Sometimes folks ask me why I’m stagnating as a college lecturer teaching composition when I could do so much more with my degree. I used to be so offended by this question that often came from colleagues, students, or curious neighbors. Once, someone told me that she was so embarrassed for me because of my lowly position in light of all my learning. Didn’t I want more?
More power? More prestige? No.
We stood there looking at one another, and I realized I was living in a different universe where teaching precious souls is a sacred vocation and every word I write connects me to God’s glory. I didn’t want more. There was too much here already.
But I didn’t say a word. And I often don’t when the questions come:
Why? Why are you just teaching or just blogging or just working part-time or just keeping your home or just this or that? Why? Why aren’t you doing more important things?

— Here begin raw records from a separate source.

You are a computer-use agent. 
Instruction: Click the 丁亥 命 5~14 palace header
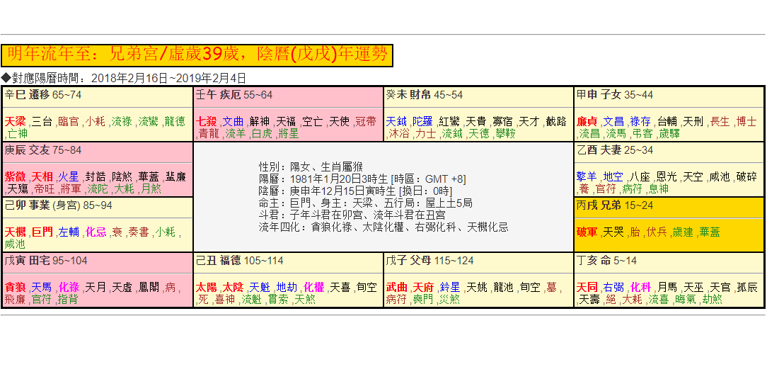[607, 261]
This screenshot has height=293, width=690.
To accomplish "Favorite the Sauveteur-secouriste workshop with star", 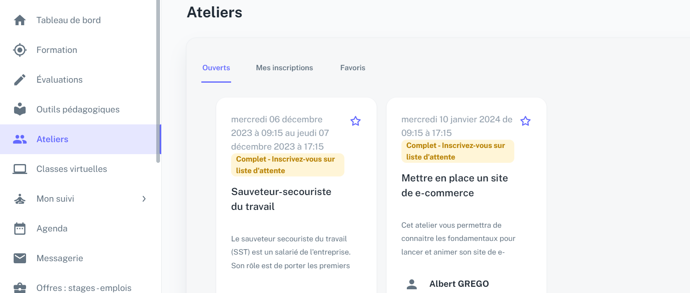I will click(356, 121).
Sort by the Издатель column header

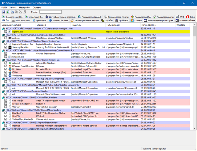click(x=76, y=25)
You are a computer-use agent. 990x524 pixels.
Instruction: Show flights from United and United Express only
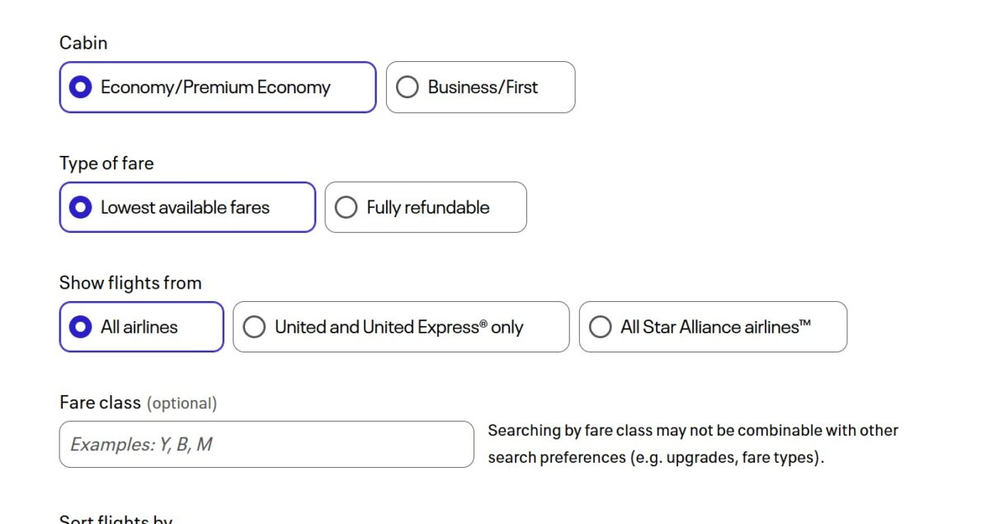(400, 327)
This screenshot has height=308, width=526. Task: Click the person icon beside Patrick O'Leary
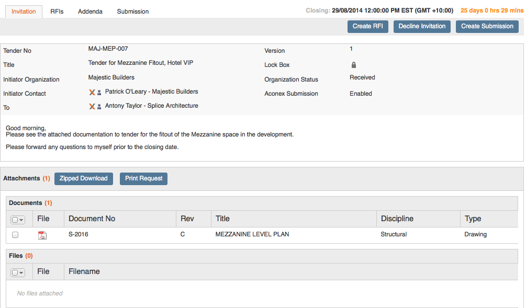pyautogui.click(x=99, y=93)
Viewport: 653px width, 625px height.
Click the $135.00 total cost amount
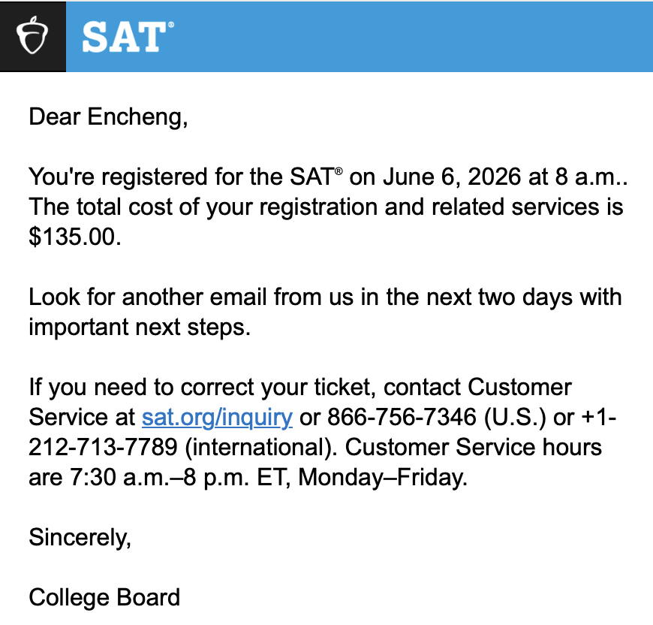(x=74, y=237)
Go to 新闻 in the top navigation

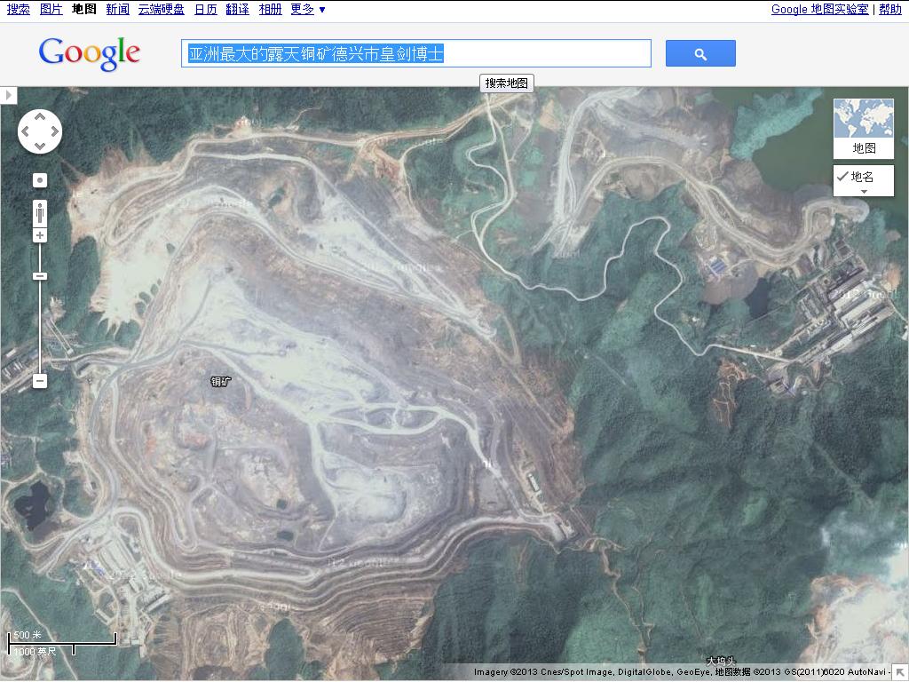[x=117, y=9]
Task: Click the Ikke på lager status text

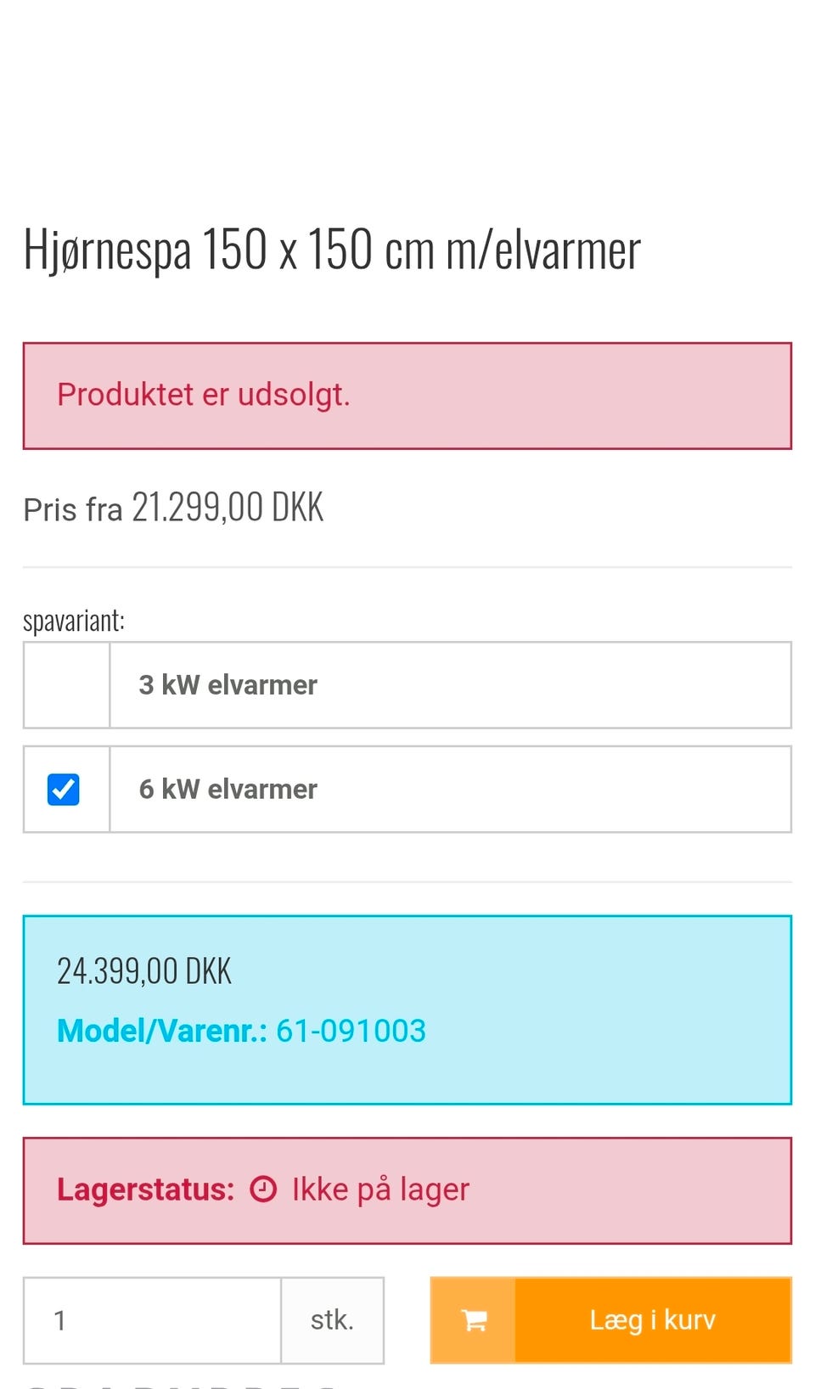Action: tap(380, 1189)
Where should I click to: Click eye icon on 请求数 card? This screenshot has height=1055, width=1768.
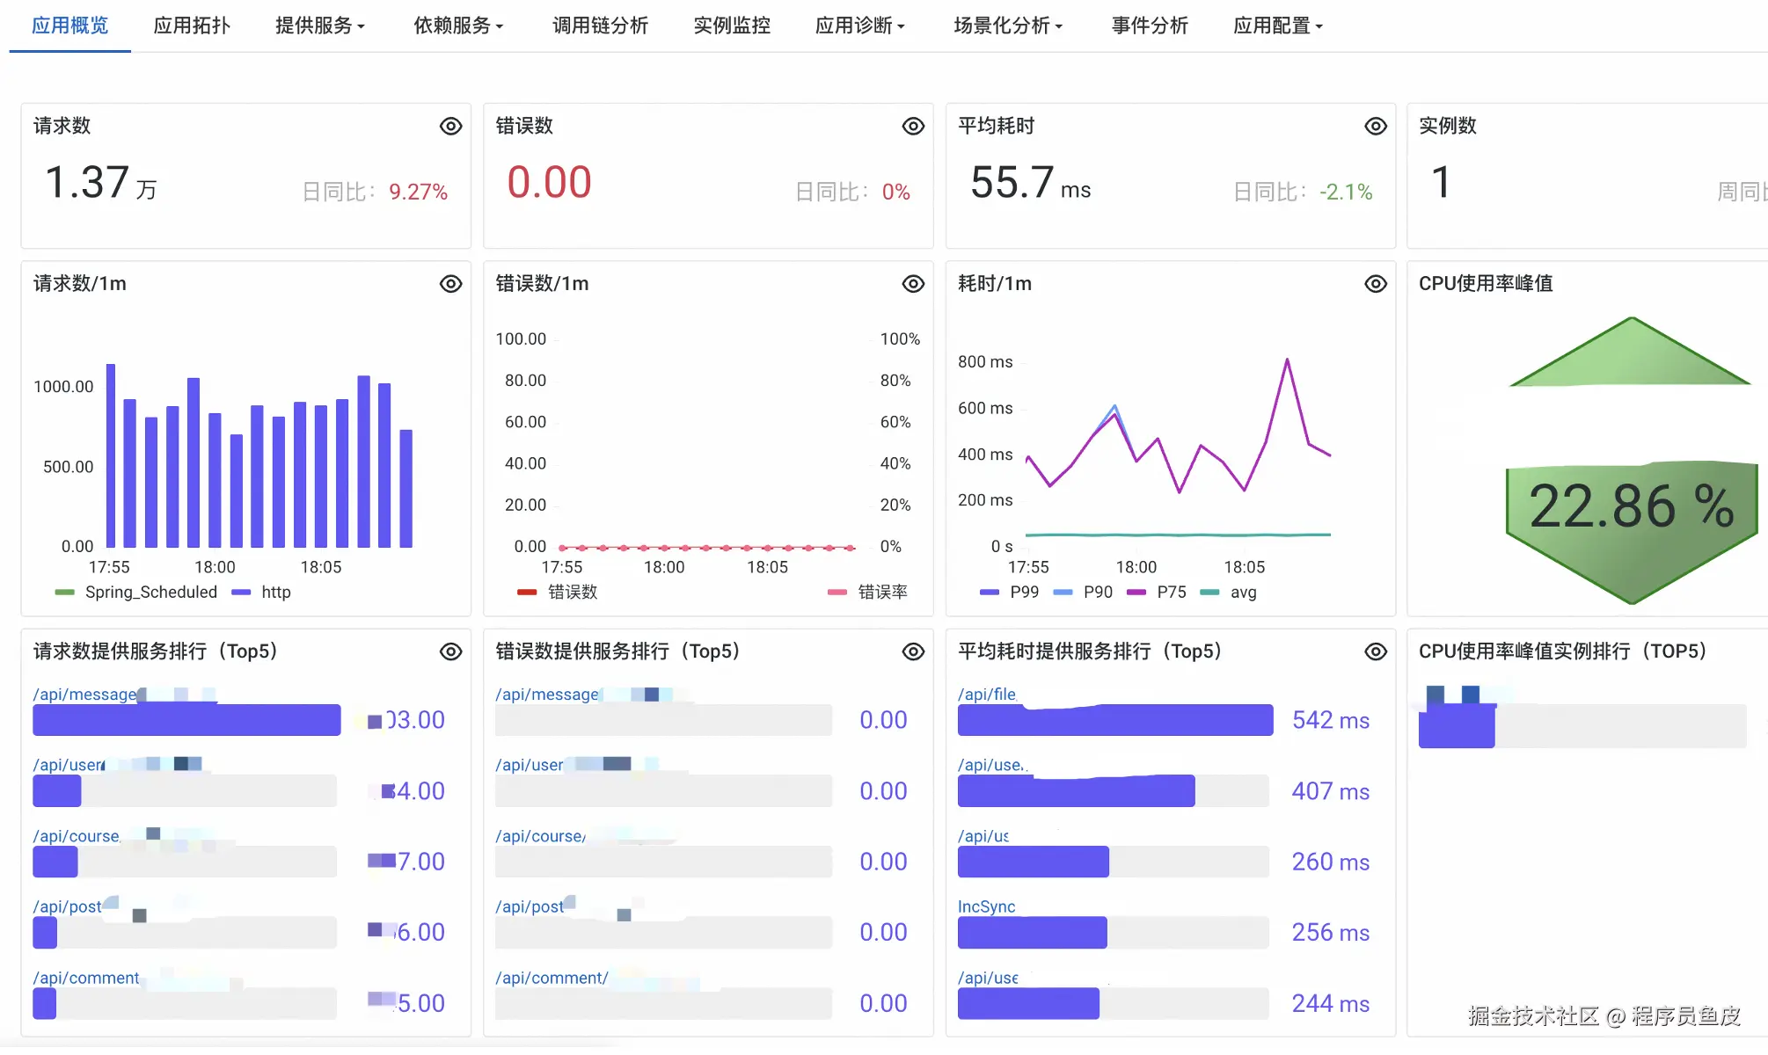[x=450, y=126]
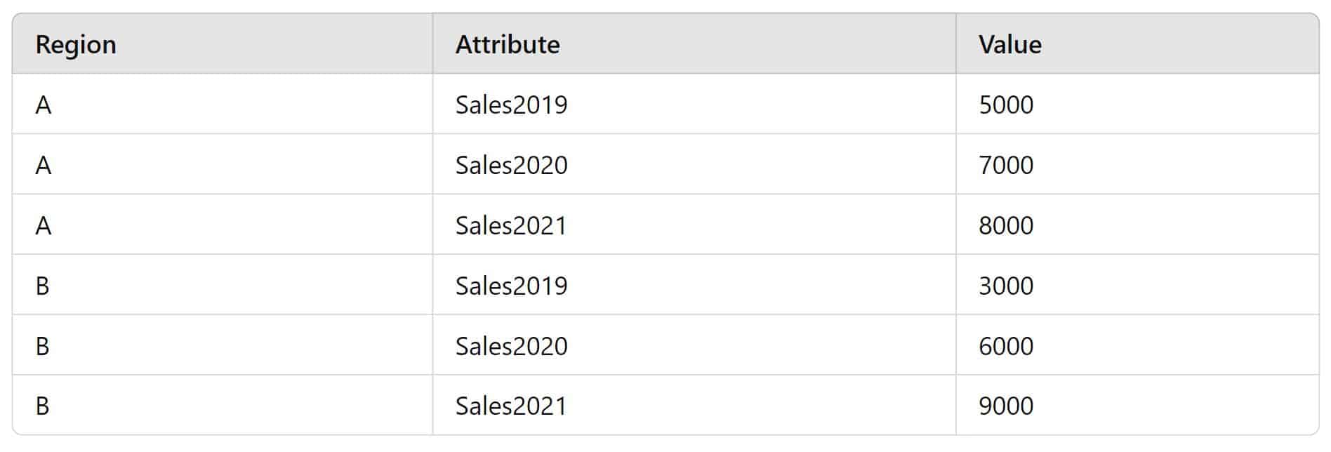Select the cell with value 6000
This screenshot has width=1331, height=452.
1137,345

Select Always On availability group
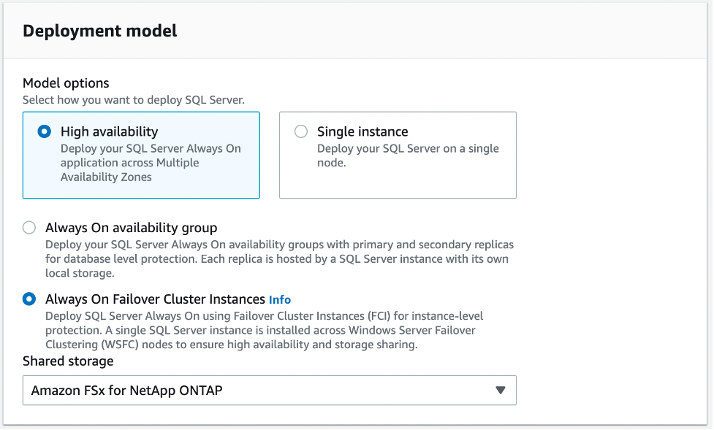pyautogui.click(x=29, y=228)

Why are you. . . just you?
I’m just me.
The question arrives today when a student interviews me for a feature story. Even though she knows I’ve written books, she asks about career advancement and prestige and all the usual questions of why someone like me would just teach freshmen. She really wants to know; she’s really, truly amazed.
When I tell her it’s because I love it and prestige doesn’t matter, it feels like fresh air swirling about our whole conversation. It feels like freedom and sweet joy and balance and hope to tell her that I love my work.
Oh, sweet joy to love work and not worry about prestige or power!
What matters is that all work is sacred as we love others well, serve where we are, and apply our expertise. When we are motivated by love, it’s a whole different kind of world.